I have suffered from content theft for ages across most of my sites and especially on my biggest money earner. Not so long ago one SEO suggested removing RSS from a site to stop the thieves (I think I know who, but not sure, checking – one of the ones in my blogroll though, sure-ish of that). This would obviously mean that people can no longer subscribe to your feed but the payoff is that you rank for your content.

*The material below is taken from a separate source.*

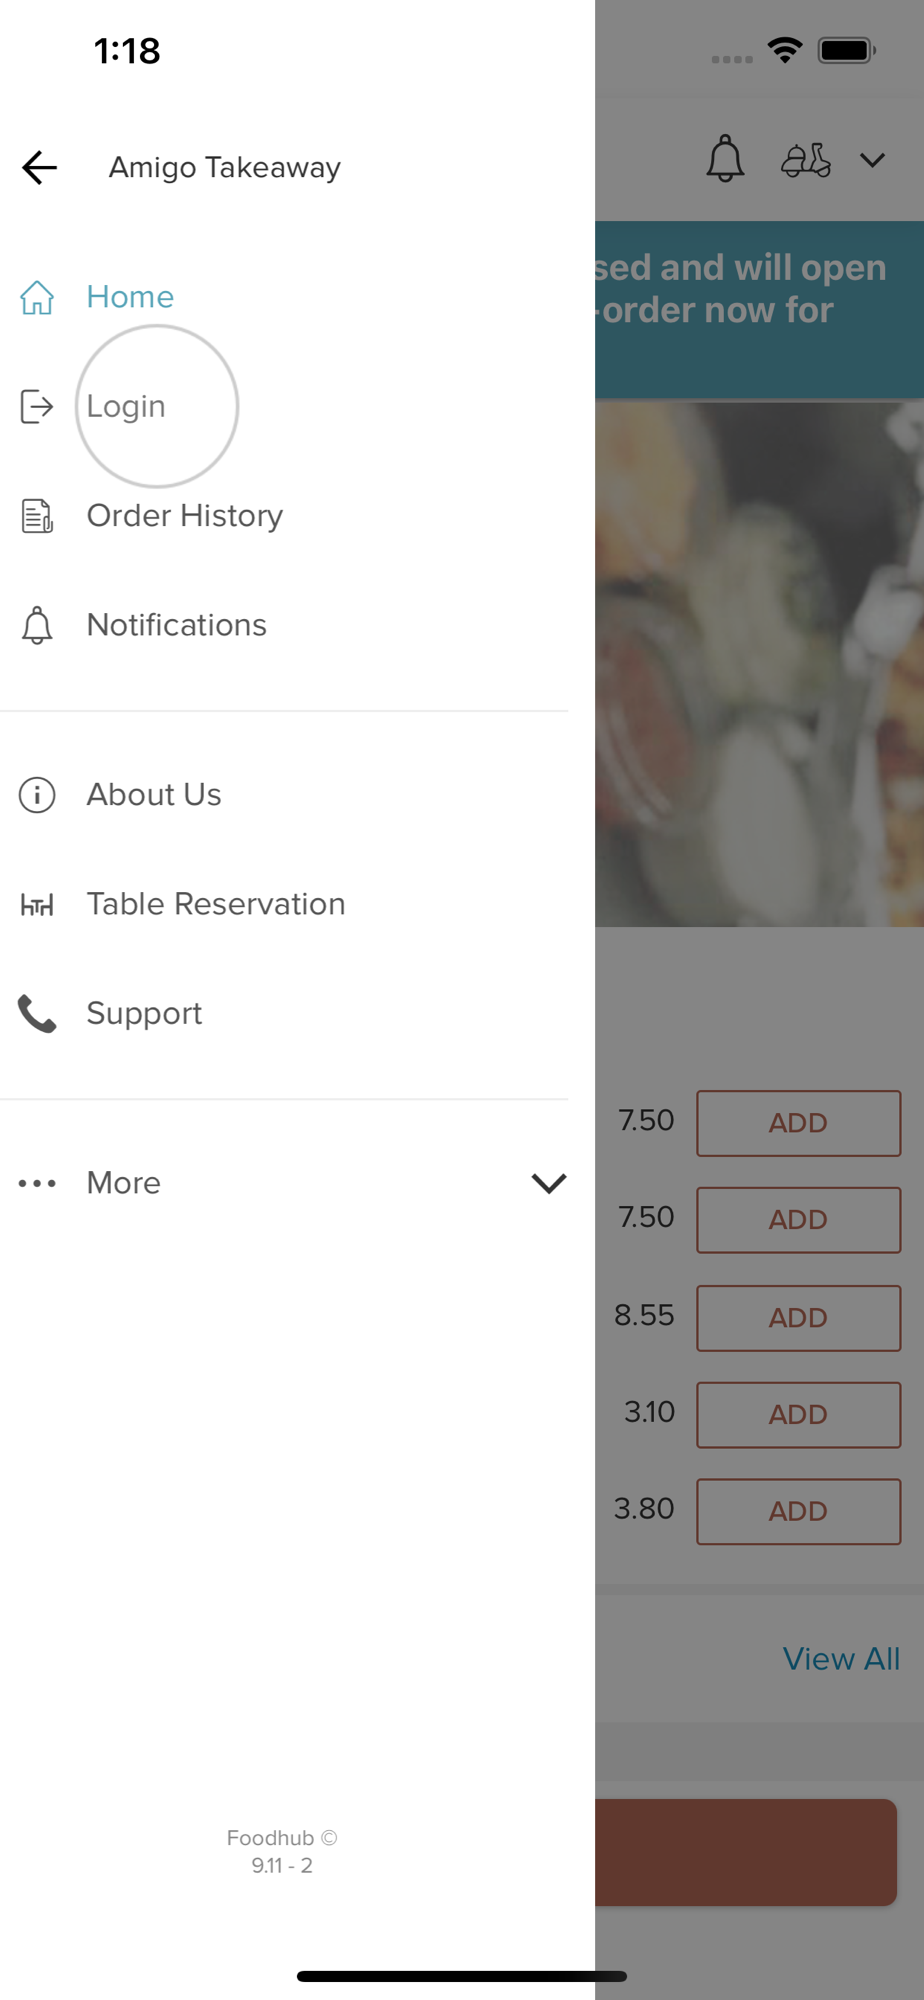This screenshot has width=924, height=2000.
Task: Open the View All link
Action: tap(841, 1659)
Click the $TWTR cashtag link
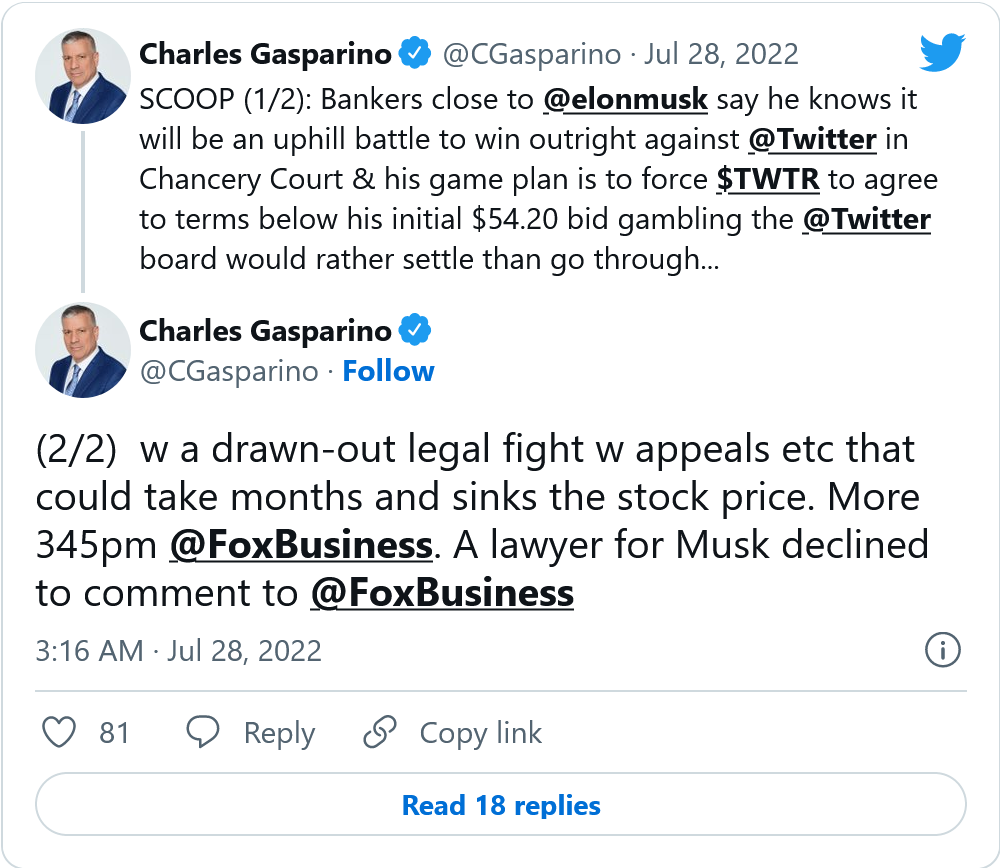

I considered this, then decided against it. Now I am having other ideas. Last night I blogged about the new Google +1 button/s for WordPress, A Million Google +1 Plugins For WordPress. This morning I searched for that title, and assumed that as it was rather uniquely worded I would either rank first or not at all. Well, I was wrong. Here is the Google search page (and I was logged in so may have had a personal boost):
What is most shocking is the admission by absorbtheweb.com of the theft with the words “3 Jun 2011 … This article, with title “A Million Google +1 Plugins For WordPress“, has been written by Webologist and is pulled via RSS from the site …” in the description. These notice only seems to appear in the page META description though meaning that readers will not spot that it is ripped off from another site.
Now, RSS has been around for years and is a great way to syndicate content to email etc (I use the Thunderbird RSS Subscriptions service to keep up to date on the latest news and blog posts). But it was never intended as a handy way for people to re-publish somebody else’s content without their permission.
So, time to turn if off? I have heard that Google are working on the duplicate content issue in search. The recent “Panda” updates were supposed to eradicate content farms of this nature but absorbtheweb.com still managed to rank above the sites that it copies.
Oh, once again my blog post is cut short by urgent family matters! Gotta dash.
Quick question: Should we turn off RSS at least until Google fix the scraping problem?